--- TEXT PASSAGE ---
Fay Copeland also adds that in some cases, parents who have paid for a good education for their children or helped them buy their first home feel they have done enough for their children and want to see them stand on their own two feet. In these cases it can be harder to successfully challenge a Will leaving sizeable charitable legacies, but some children will still try.

Better to get it right the first time around

Fay Copeland advises that people really should try to get their wills right in the first place.

Says Fay Copeland: “If an individual wants to leave a significant portion of their estate to a charity, or leave someone out of a will, it is a good idea to leave a supporting letter that explains that this is what they intend to do and why. This kind of additional supporting documentation can help if a will is disputed. It can also help a beneficiary who is being left out of a will to understand that is not a reflection of their parents’ feelings for them.”

“With more money being at stake nowadays there is obviously a bigger enticement to litigate. Anyone leaving a will should be aware that litigation after their death will only reduce the amount of money that does eventually go to the charity or whomever they want to leave it to, as the legal costs may be withdrawn from the contested estate. So better get it right the first time around.”

Fay Copeland explains also that DIY wills are becoming more popular primarily because they are cheaper and that means that individuals are amore likely to leave behind a poorly drafted and even contradictory will. In the long-term, this can turn out to be a false economy.

--- DIRECTION A ---
According to the text on contested wills, what is the main reason DIY wills are becoming more popular?

--- ENTRIES SUPPLIED ---
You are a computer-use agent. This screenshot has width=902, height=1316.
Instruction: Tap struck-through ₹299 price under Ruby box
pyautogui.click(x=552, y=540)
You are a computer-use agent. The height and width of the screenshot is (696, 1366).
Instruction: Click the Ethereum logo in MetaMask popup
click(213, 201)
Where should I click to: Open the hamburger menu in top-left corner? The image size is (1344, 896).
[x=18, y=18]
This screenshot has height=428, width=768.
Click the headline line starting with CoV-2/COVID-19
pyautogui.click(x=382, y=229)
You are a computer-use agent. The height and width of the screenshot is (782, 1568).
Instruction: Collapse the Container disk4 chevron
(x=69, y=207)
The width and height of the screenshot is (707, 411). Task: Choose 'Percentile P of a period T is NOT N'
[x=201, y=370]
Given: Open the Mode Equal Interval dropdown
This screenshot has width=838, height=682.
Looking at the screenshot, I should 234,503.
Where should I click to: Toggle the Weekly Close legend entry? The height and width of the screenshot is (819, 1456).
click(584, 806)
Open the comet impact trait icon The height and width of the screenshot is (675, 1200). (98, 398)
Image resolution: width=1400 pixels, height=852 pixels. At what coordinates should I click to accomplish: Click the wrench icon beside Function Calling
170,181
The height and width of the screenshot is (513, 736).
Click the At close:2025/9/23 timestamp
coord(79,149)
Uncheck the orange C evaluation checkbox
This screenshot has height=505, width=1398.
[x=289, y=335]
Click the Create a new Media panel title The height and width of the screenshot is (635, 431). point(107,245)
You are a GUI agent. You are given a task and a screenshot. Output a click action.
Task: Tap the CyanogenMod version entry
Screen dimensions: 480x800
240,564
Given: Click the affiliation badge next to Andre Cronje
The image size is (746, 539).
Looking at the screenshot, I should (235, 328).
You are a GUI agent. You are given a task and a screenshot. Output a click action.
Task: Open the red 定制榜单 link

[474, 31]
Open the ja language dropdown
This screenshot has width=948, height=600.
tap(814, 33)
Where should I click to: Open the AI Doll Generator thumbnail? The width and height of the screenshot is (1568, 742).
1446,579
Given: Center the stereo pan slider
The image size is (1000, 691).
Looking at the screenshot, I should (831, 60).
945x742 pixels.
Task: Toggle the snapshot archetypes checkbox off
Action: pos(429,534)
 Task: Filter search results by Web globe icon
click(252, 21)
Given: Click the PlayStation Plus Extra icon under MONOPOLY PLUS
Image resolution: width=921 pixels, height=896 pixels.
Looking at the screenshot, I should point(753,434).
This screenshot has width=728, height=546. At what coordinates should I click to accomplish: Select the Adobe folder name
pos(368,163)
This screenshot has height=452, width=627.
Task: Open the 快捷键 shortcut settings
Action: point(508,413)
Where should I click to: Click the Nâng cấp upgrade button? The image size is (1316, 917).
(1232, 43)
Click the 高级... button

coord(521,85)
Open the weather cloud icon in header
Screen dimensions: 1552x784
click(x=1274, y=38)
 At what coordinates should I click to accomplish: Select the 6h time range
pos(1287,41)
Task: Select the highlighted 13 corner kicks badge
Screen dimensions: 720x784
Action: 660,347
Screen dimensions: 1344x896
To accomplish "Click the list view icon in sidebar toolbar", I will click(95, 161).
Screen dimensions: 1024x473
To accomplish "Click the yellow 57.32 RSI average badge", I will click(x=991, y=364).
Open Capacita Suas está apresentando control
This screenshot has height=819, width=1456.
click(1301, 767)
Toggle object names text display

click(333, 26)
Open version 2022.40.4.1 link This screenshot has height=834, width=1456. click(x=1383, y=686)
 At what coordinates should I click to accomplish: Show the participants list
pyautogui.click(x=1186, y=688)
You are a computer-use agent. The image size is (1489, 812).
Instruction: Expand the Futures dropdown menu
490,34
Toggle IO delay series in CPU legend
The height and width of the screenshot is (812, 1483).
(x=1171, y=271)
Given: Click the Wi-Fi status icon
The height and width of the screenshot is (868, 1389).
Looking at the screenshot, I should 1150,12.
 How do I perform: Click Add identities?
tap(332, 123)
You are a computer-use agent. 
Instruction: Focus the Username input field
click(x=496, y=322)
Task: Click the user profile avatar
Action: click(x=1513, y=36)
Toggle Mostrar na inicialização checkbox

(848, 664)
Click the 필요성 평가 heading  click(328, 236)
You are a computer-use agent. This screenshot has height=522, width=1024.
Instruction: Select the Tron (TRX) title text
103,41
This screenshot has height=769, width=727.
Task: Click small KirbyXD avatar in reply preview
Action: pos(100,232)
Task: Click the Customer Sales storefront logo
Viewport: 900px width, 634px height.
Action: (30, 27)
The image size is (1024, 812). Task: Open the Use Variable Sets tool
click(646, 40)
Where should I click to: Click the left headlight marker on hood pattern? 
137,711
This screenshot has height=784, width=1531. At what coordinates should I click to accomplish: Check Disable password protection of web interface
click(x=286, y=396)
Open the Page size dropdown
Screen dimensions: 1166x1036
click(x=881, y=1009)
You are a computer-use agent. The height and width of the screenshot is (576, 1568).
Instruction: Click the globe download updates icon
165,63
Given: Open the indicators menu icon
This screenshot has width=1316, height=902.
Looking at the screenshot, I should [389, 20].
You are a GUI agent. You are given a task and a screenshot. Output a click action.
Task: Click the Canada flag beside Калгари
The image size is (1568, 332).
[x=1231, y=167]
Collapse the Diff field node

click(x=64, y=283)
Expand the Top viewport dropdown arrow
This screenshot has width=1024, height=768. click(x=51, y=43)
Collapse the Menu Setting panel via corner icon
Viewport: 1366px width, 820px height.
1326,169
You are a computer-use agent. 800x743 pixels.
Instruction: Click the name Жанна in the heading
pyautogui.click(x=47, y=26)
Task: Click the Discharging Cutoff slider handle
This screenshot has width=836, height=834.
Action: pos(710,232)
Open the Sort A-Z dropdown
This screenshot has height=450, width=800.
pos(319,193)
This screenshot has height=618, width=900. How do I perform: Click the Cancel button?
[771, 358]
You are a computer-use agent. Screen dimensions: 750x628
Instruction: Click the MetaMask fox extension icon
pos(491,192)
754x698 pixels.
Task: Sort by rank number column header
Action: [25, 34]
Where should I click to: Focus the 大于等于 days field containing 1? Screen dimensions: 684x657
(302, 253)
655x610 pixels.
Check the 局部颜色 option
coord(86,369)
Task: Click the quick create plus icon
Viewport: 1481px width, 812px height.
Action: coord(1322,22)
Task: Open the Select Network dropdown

--- DIRECTION B ---
In the records, reproduce the part that opens with the line containing "Where should I click to: Open the hamburger" and closes with the line containing "click(584, 806)", replacing "dropdown" with "drop-down list" and changing nothing else.

--- CORRECT OUTPUT A ---
They are cheaper.

--- CORRECT OUTPUT B ---
Where should I click to: Open the hamburger menu in top-left corner? The image size is (1344, 896).
[x=18, y=18]
This screenshot has height=428, width=768.
Click the headline line starting with CoV-2/COVID-19
pyautogui.click(x=382, y=229)
You are a computer-use agent. The height and width of the screenshot is (782, 1568).
Instruction: Collapse the Container disk4 chevron
(x=69, y=207)
The width and height of the screenshot is (707, 411). Task: Choose 'Percentile P of a period T is NOT N'
[x=201, y=370]
Given: Open the Mode Equal Interval drop-down list
This screenshot has width=838, height=682.
Looking at the screenshot, I should 234,503.
Where should I click to: Toggle the Weekly Close legend entry? The height and width of the screenshot is (819, 1456).
click(584, 806)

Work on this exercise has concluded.